Imo 2007-5

[Masum]

Prove that if $4ab-1$ divides $(4a^2-1)^2$,then $a=b$

[tanvirab]

Ah, this problem kept me occupied for more than three hours in Vietnam and still did not surrender.

[Masum]

Hint: $4ab-1|(4a^2-1)^2$,then $4ab-1|(4a^2-1)^2-(4ab-1)^2=4a(a-b)(4a^2+4ab-2),4ab-1|(a-b)(4a^2-1)$(why?) and then $4ab-1|(a-b)^2$

[tarek like math]

$(4a^2-1)=A$ $(4ab-1)=B$ now $B$ factor of $A^2$ so $A,B$ have one or more common factors. suppose $d$ factor of $A$ and $B$. then $d/A,B=d$ or, $d/B-A=d$ so, $d/4ab-4a^2$. $d$ not equal to $4$,bcz $A=-1(mod)4$ so $d$ factor of $a$. suppose $a=nd$. now $A=4(nd)^2-1$ $B=4ndb-1$. now $A=-1(mod)d$ $B=-1(mod)d$. contradiction!
so $d$ not factor of $A,B$. but if $B$ factor of $A^2$ then $A,B$ have common factor like $d$ then $(B-A)$ divisible by $d$. so only way is $d$ not factor of $(B-A)$ this happen if $(B-A)=0$ then $4ab=4a^2$ then $a=b$.

[tanvirab]

Your first line seems incorrect.

[tarek like math]

if $B$ divide $A^2$ then $A,B$ must have common divisor. let $A=P1^(x1).P2^(x2)..Pn^(xn)$ $A^2=P1^(2x1)P2^(2x2)...Pn^(2xn)$ if $A^2=B.m$ then sqr root of $B.m=P1^(x1).P2^(x2)...Pn^(xn)$. since $B.m$ integer and they sharing same prime factors of $A$ then it seems $A,B,m$ have some common divisors. remember an integer can show as prime factor only in one way.

[tanvirab]

That's not the problem.

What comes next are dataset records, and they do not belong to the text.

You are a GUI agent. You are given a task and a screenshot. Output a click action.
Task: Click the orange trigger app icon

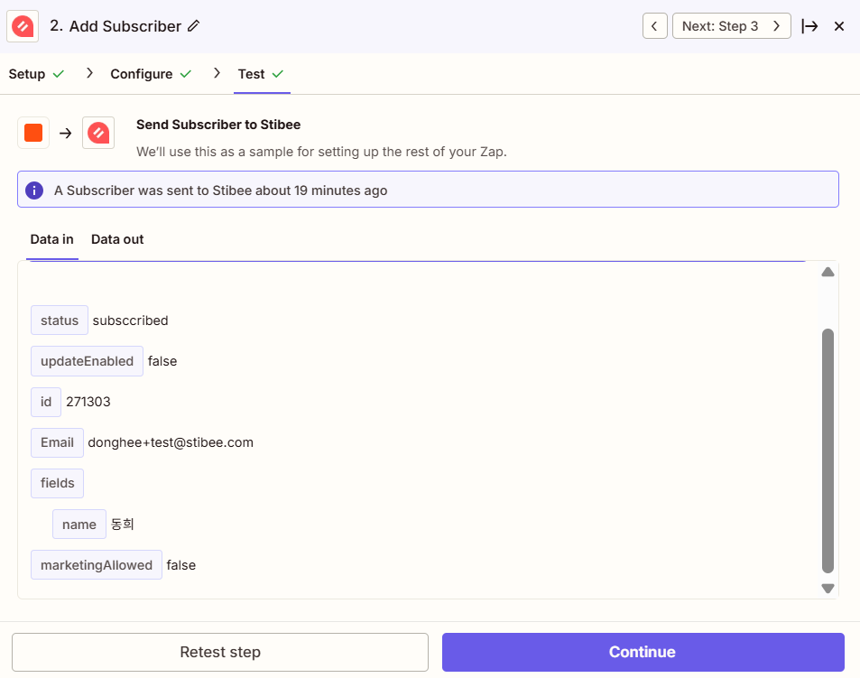pos(33,133)
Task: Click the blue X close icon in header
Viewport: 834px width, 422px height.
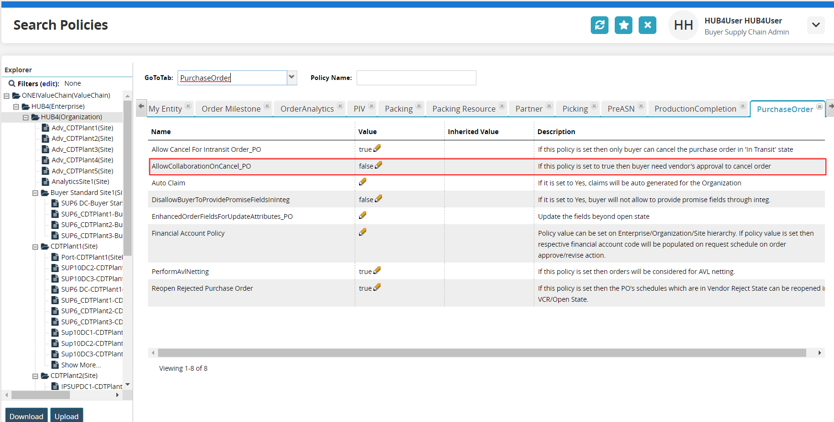Action: [x=647, y=25]
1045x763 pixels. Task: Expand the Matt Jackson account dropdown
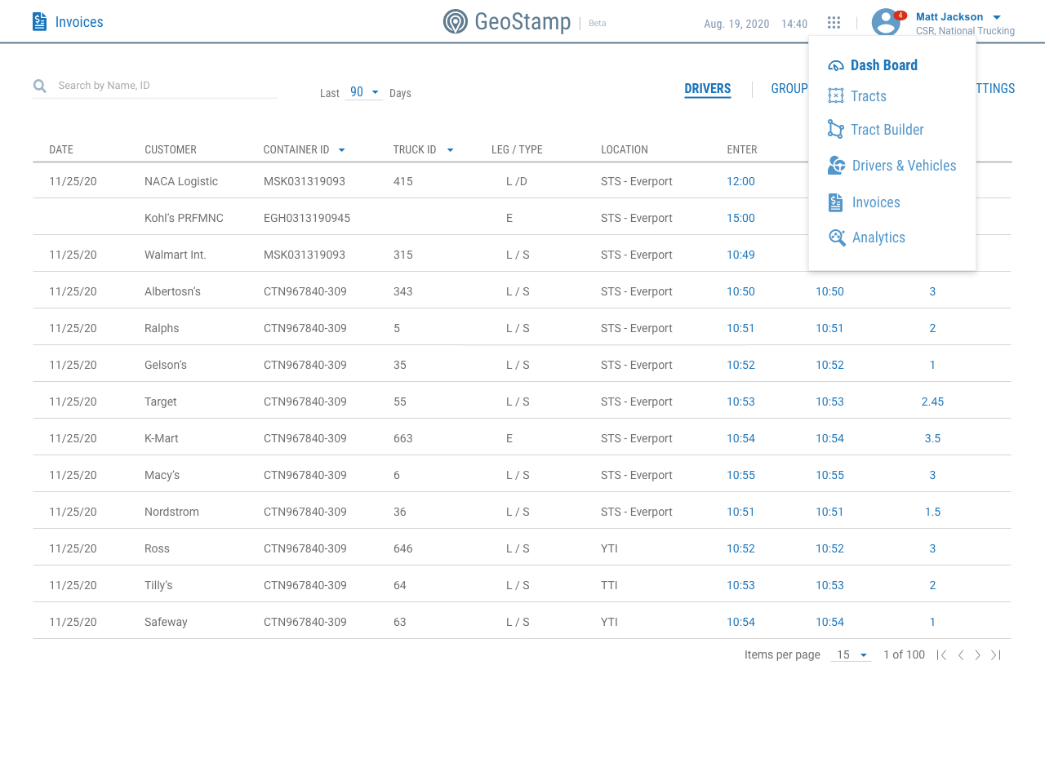997,17
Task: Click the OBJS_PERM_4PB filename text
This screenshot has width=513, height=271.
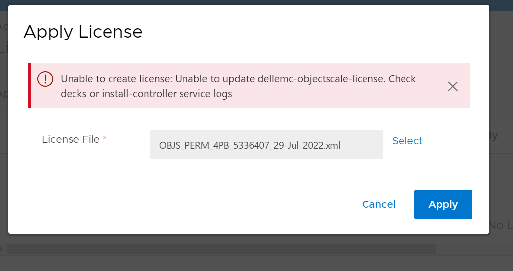Action: click(250, 145)
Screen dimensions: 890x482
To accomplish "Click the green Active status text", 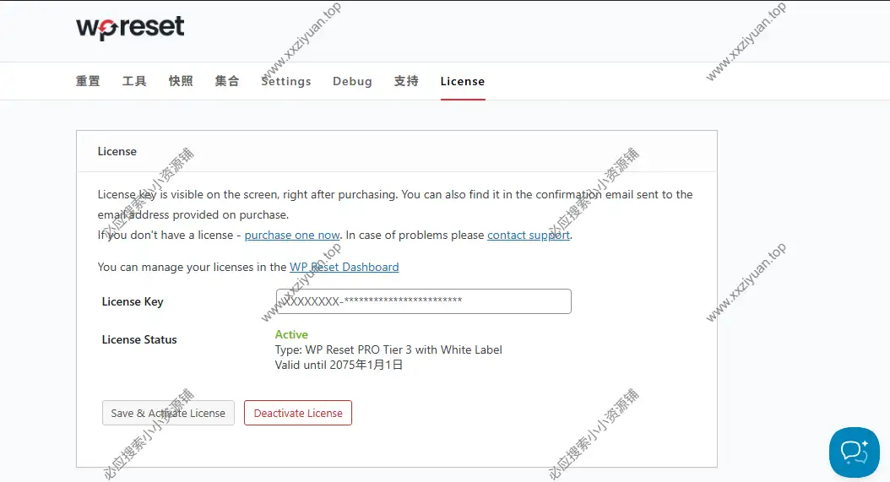I will 291,334.
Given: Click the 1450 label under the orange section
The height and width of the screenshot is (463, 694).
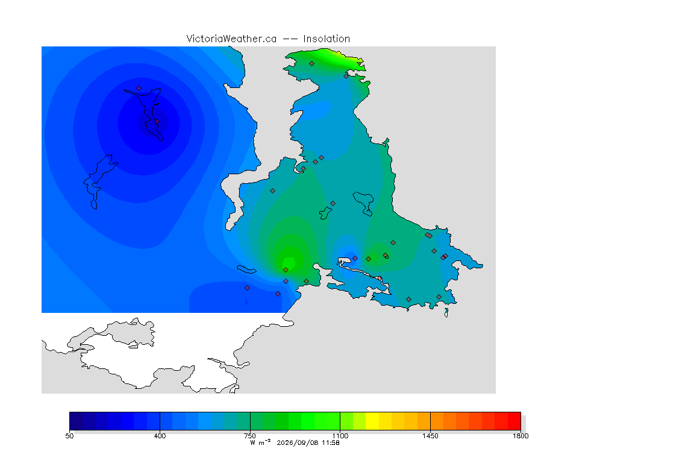Looking at the screenshot, I should click(x=430, y=436).
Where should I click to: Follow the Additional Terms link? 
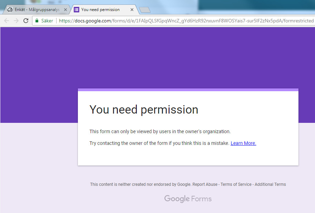270,184
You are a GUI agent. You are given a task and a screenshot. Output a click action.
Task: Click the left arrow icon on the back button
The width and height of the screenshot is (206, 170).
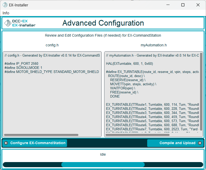[x=6, y=143]
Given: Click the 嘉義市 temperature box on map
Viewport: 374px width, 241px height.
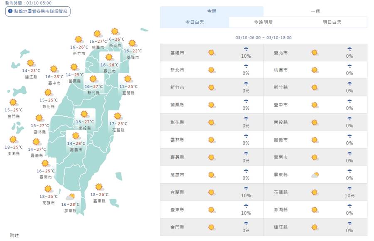Looking at the screenshot, I should pos(76,141).
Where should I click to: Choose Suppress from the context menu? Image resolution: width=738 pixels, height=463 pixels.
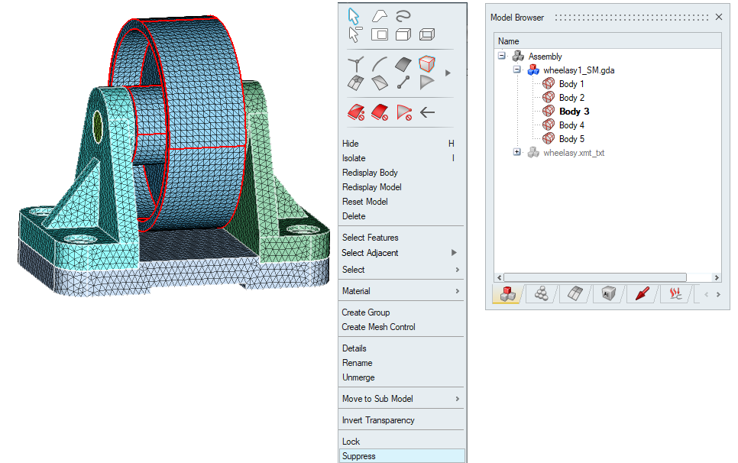point(359,456)
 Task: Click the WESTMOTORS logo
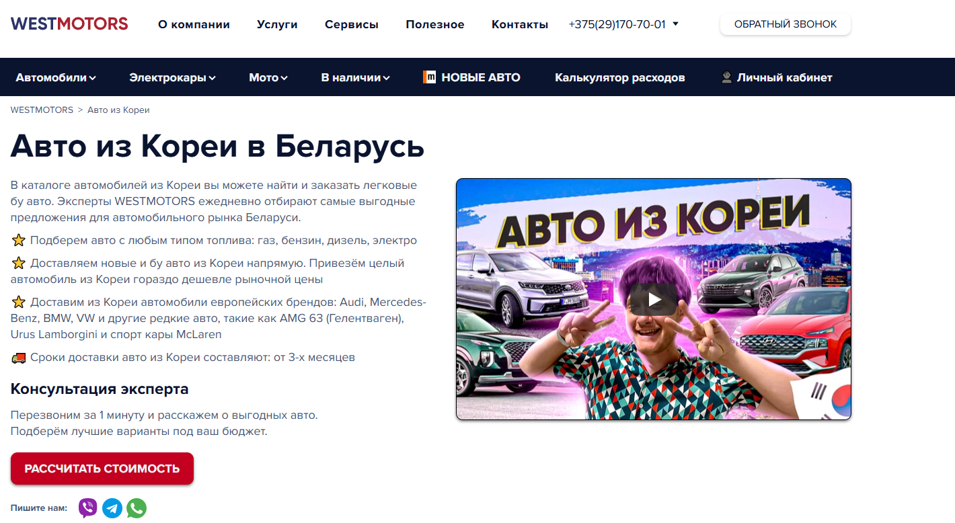click(x=69, y=24)
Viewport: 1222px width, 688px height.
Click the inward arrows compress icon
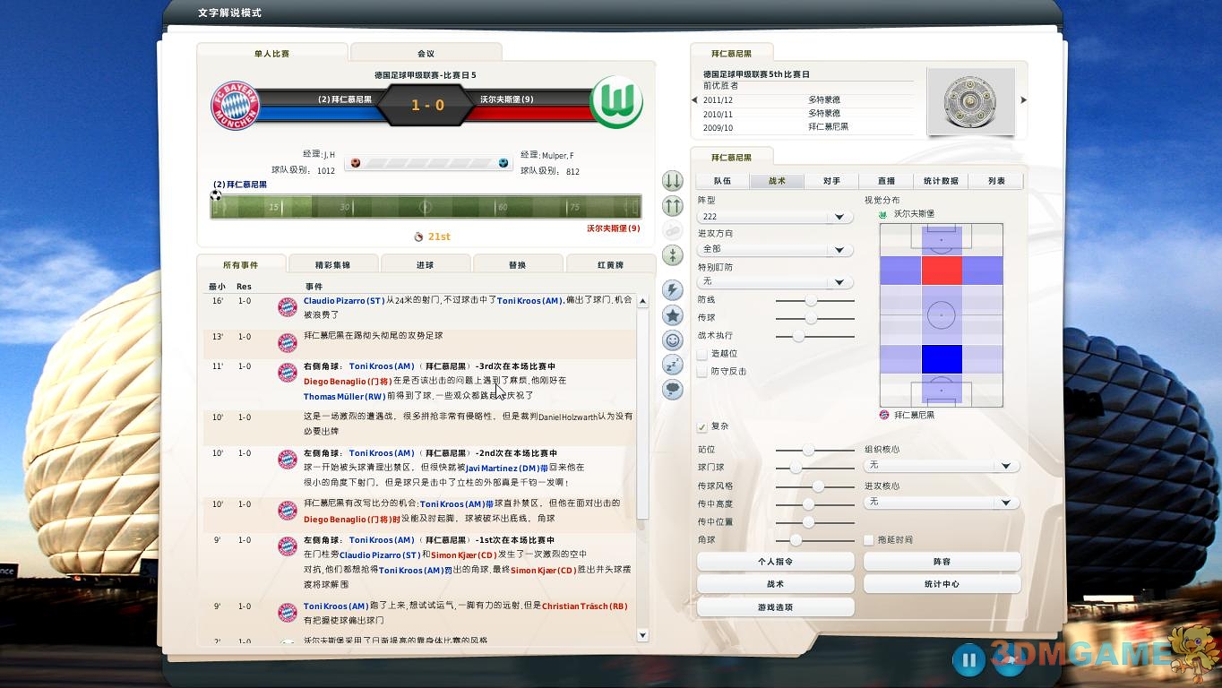pyautogui.click(x=672, y=255)
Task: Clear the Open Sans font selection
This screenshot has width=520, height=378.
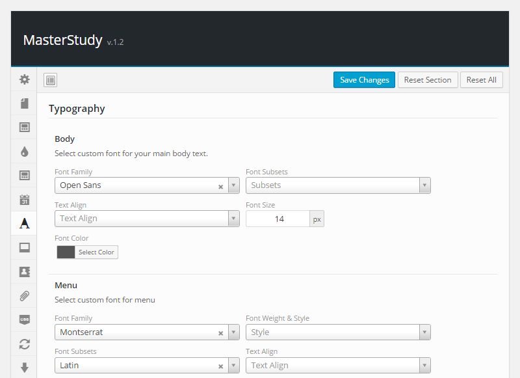Action: click(x=220, y=186)
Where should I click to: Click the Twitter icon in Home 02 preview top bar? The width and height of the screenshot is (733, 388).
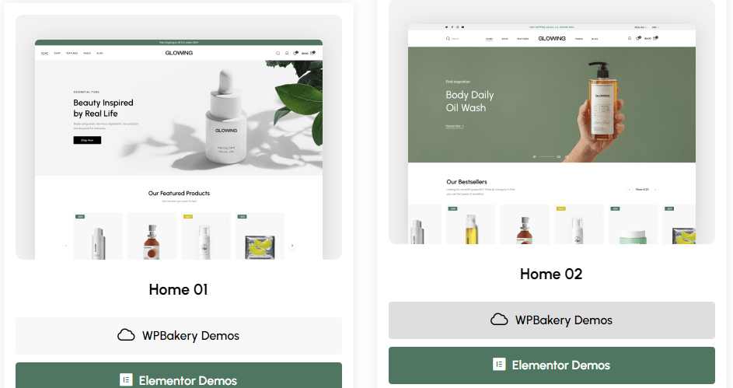point(446,27)
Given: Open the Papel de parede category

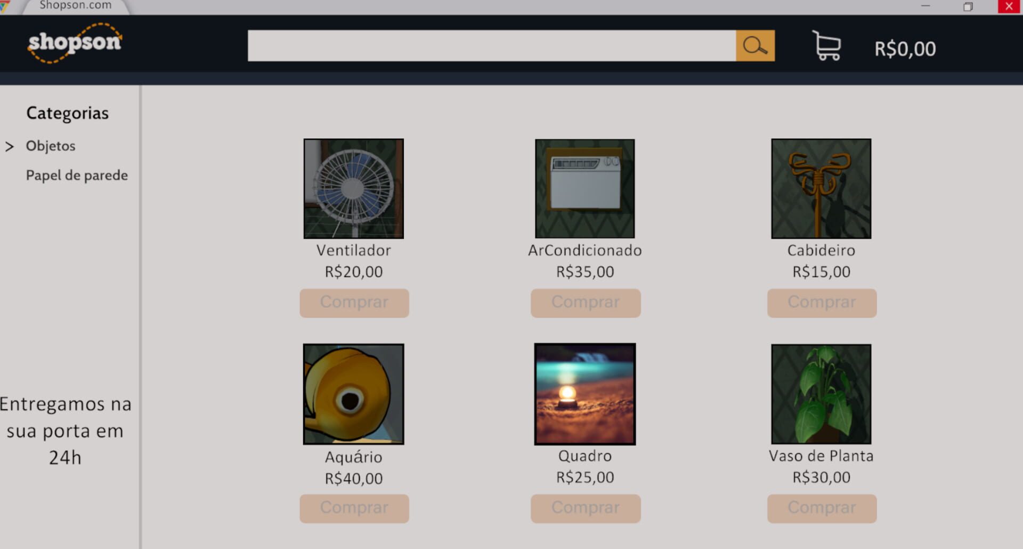Looking at the screenshot, I should coord(77,176).
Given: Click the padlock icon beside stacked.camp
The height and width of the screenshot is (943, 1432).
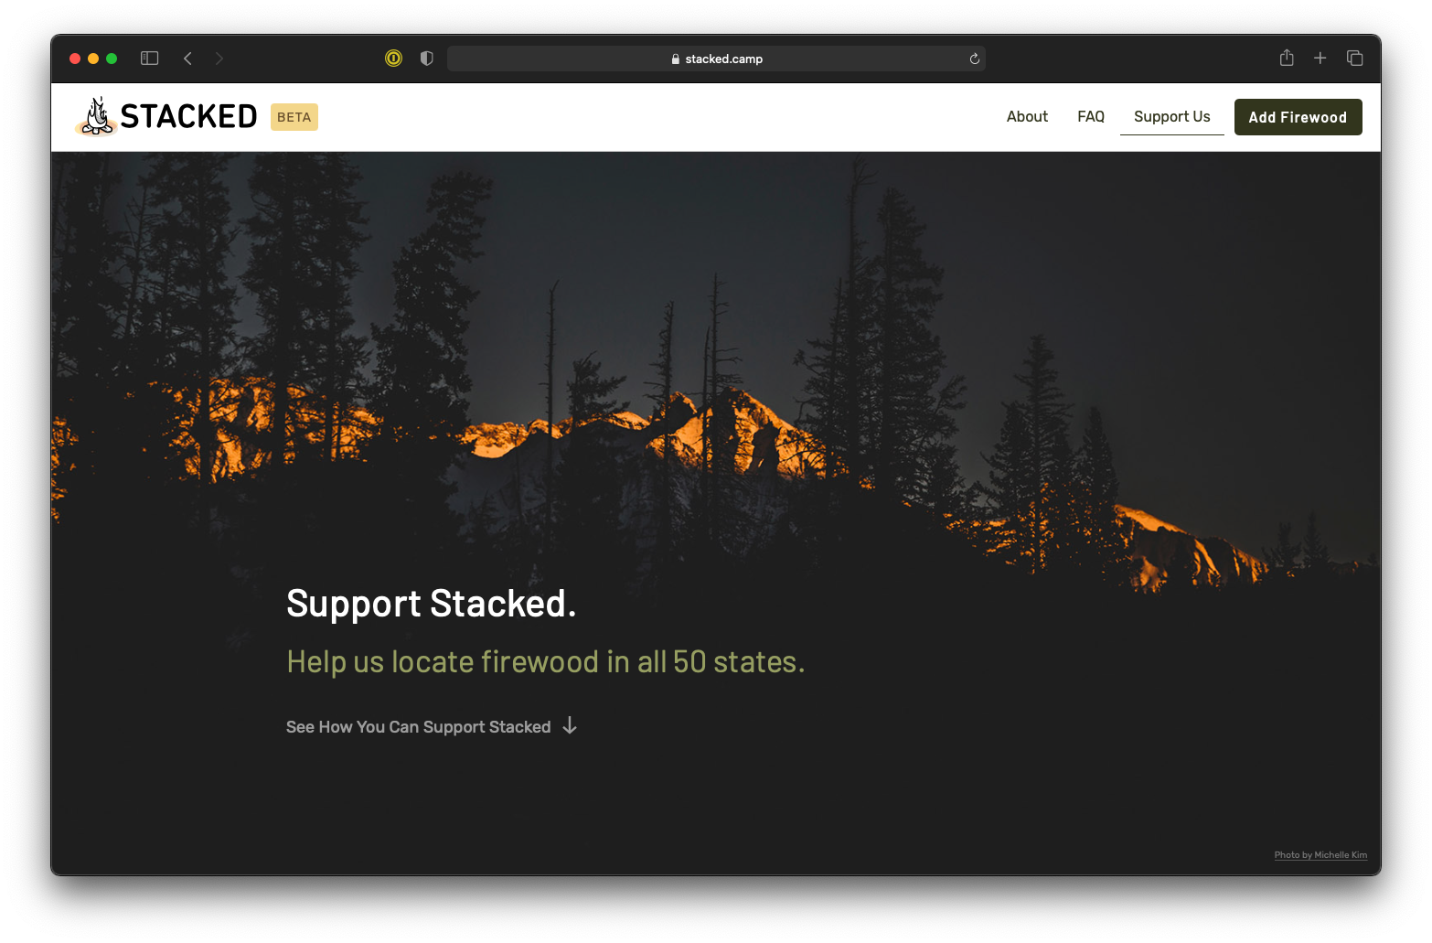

How did you get $(4a^2−1)=A (4ab−1)$?

[Masum]

$(4a^2-1)=A$ $(4ab-1)=B$ now $B$ factor of $A^2$ so $A,B$ have one or more common factors. suppose $d$ factor of $A$ and $B$. then $d/A,B=d$ or, $d/B-A=d$ so, $d/4ab-4a^2$. $d$ not equal to $4$,bcz $A=-1(mod)4$ so $d$ factor of $a$. suppose $a=nd$. now $A=4(nd)^2-1$ $B=4ndb-1$. now $A=-1(mod)d$ $B=-1(mod)d$. contradiction!
so $d$ not factor of $A,B$. but if $B$ factor of $A^2$ then $A,B$ have common factor like $d$ then $(B-A)$ divisible by $d$. so only way is $d$ not factor of $(B-A)$ this happen if $(B-A)=0$ then $4ab=4a^2$ then $a=b$.

You already assumed \[4ab-1|4a^2-1\]
But if so, then this is simply trivial.
\[4ab-1|4a^2-1\]
\[\Longrightarrow 4ab-1|4a^2-4ab=4a(a-b)\]
But $\gcd(4ab-1,4a)=1$.
So \[4ab-1|a-b\]
But $a-b<4ab-1$
So, $a-b=0,a=b$

[tarek like math]

@Masum, i don't assume $(4ab-1)$ divisor of $4a^2-1$. i say if $4ab-1$ divisor of $(4a^2-1)^2$ then $4ab-1$ and $4a^2-1$ have common divisor suppose $d$. then $d$ divisor of $(4ab-1)-(4a^2-1)$. then it makes a contradiction. which only can ignore if we accept $a=b$. u also can see my reply of Tanvirab.
@Tanvirab, it is actually suppose $(4a^2-1)=A$, $(4ab-1)=B$

[Masum]

@Masum, i don't assume $(4ab-1)$ divisor of $4a^2-1$. i say if $4ab-1$ divisor of $(4a^2-1)^2$ then $4ab-1$ and $4a^2-1$ have common divisor suppose $d$. then $d$ divisor of $(4ab-1)-(4a^2-1)$. then it makes a contradiction. which only can ignore if we $\boxed{accept}$ $a=b$. u also can see my reply of Tanvirab.

What is that? I didn't understand.
There is no contradiction. It means that if $d$ is a common divisor of $4a^2-1$ and $4ab-1$, then it is a common divisor of $a-b$ too.